Passage to read =
◆ ◆ ◆

Outside groups have spent more than a half-million dollars on the special election in New York’s upstate 23rd district with just under a month to go in the race. Former Rep. John McHugh (R) vacated the seat to become secretary of the Army, triggering the hotly contested Nov. 3 election.

The biggest spender thus far has been the Club for Growth’s political action committee, which has spent $275,000 on television and radio ads on behalf of accountant Doug Hoffman, who is running on the Conservative Party line.

The club’s ads don’t mention Hoffman, however, instead going after the two major party candidates — Republican Dede Scozzafava and Democrat Bill Owens — for being too liberal. The club’s spending could be a game-changer if it succeeds in raising Hoffman’s profile enough to make him an effective spoiler.

◆ ◆ ◆

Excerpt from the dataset
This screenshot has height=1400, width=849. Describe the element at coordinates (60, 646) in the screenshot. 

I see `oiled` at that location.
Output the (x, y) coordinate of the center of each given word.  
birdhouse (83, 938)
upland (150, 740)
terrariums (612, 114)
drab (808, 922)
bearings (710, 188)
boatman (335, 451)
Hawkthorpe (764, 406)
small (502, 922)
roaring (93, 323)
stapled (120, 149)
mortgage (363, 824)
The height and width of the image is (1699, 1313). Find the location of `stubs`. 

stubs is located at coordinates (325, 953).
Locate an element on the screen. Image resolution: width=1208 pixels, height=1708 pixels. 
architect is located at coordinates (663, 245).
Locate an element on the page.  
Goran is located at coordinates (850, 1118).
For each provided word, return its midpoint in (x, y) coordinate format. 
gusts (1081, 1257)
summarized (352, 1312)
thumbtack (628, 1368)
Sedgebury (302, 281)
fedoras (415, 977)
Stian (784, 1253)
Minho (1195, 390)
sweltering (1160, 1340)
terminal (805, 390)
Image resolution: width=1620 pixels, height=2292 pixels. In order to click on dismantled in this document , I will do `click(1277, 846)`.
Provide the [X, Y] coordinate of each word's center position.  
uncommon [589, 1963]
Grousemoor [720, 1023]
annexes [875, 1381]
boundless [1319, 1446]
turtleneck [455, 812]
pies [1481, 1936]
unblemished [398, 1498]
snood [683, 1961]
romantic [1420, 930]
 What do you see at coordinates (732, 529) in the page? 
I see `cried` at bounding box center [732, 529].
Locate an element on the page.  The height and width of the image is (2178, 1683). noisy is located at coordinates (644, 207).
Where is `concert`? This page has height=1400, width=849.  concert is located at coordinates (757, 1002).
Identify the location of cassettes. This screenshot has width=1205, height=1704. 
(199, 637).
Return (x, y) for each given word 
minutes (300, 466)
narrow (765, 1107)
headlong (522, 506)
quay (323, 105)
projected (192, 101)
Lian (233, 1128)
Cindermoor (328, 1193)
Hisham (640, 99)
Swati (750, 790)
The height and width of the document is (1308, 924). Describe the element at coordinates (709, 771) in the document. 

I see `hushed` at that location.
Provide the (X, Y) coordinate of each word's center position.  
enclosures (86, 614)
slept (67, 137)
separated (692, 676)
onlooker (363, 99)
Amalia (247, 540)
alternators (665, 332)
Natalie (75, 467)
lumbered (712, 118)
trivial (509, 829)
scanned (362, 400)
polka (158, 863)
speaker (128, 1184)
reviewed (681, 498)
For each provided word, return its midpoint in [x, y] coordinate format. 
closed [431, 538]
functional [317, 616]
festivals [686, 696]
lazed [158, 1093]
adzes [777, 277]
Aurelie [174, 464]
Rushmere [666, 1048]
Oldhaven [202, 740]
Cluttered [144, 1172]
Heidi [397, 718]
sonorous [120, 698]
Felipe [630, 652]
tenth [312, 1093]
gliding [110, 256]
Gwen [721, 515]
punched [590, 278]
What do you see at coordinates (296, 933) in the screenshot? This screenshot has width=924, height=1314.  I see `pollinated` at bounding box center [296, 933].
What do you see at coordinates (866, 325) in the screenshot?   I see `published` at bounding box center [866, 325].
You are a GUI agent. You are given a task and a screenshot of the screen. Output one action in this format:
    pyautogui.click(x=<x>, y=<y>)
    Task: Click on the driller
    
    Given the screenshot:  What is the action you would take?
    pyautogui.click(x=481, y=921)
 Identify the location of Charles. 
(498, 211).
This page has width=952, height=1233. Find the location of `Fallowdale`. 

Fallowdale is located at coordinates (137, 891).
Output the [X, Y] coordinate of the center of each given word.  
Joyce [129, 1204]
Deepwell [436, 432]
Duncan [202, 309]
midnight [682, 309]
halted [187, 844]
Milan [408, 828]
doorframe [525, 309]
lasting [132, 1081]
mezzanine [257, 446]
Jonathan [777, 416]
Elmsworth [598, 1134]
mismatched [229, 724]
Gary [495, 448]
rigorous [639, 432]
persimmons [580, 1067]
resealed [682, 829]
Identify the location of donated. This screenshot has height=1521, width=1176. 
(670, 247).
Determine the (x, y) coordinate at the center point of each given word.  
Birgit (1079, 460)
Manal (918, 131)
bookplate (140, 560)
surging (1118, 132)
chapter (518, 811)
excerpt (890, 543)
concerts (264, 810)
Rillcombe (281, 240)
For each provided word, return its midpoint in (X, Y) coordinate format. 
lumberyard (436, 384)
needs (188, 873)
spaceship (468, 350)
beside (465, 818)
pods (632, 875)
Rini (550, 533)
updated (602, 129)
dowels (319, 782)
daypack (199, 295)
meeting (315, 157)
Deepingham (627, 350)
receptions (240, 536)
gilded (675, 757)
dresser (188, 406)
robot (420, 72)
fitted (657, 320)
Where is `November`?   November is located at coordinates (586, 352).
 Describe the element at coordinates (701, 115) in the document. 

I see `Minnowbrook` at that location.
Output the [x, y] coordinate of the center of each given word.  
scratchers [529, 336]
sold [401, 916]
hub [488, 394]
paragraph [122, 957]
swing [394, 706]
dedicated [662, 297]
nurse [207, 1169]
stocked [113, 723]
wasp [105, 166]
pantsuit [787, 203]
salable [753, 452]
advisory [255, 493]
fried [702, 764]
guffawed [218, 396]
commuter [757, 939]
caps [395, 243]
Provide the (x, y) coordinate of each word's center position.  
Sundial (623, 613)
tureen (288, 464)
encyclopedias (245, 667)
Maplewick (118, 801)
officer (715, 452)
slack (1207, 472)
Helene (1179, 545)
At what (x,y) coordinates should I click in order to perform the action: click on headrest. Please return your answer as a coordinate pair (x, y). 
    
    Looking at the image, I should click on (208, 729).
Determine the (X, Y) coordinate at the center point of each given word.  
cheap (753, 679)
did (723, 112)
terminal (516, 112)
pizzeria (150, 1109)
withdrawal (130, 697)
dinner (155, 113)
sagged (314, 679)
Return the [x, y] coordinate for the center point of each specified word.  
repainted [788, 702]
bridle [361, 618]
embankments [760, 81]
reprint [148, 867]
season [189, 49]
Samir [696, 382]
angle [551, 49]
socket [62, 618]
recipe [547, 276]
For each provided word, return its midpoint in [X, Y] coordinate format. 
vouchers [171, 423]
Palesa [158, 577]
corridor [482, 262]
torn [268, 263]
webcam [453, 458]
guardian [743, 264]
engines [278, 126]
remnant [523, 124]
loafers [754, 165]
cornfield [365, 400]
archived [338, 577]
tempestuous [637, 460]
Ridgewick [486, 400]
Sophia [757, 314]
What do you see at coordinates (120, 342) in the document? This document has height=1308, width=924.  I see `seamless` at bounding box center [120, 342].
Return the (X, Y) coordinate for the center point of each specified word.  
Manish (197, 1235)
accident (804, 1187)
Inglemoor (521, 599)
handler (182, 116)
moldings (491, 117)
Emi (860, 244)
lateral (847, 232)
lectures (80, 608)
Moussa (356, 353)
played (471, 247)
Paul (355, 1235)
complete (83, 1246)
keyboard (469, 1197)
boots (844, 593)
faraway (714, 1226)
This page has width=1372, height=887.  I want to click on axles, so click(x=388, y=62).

◆ ◆ ◆

Direction 1 = Rewrite the rows from the line with "concerts (264, 810)" up to and including the line with "fitted (657, 320)", keeping the request lines, and scale every coordinate in the answers by 0.6, rounding to whole numbers with halves rounded up. Give only those rows.
Direction 2 = Continue the article on outside spending in the New York 23rd district special election, starting right after its last sentence.

Task answer 1 =
concerts (158, 486)
Rillcombe (169, 144)
For each provided word, return its midpoint in (X, Y) coordinate format. 
lumberyard (262, 230)
needs (113, 524)
spaceship (281, 210)
beside (279, 491)
pods (379, 525)
Rini (330, 320)
updated (361, 77)
dowels (191, 469)
daypack (119, 177)
meeting (189, 94)
Deepingham (376, 210)
receptions (144, 322)
gilded (405, 454)
dresser (113, 244)
robot (252, 43)
fitted (394, 192)

Task answer 2 =
The National Republican Congressional Committee has doled out $247,000 in independent expenditures in the race, primarily for ads criticizing Owens and touting Scozzafava, who led in the first independent poll released by Siena College last week. The race, however, remains “wide open,— in the words of pollster Steven Greenberg, and Scozzafava will spend the next month fending off attacks from the right as well as the left, with conservatives objecting to her centrist record as a member of the state Assembly.

The Democratic Congressional Campaign Committee rounds out the spending bonanza with $130,000 worth of media buys praising Owens, an attorney and first-time candidate, and attacking Scozzafava’s record.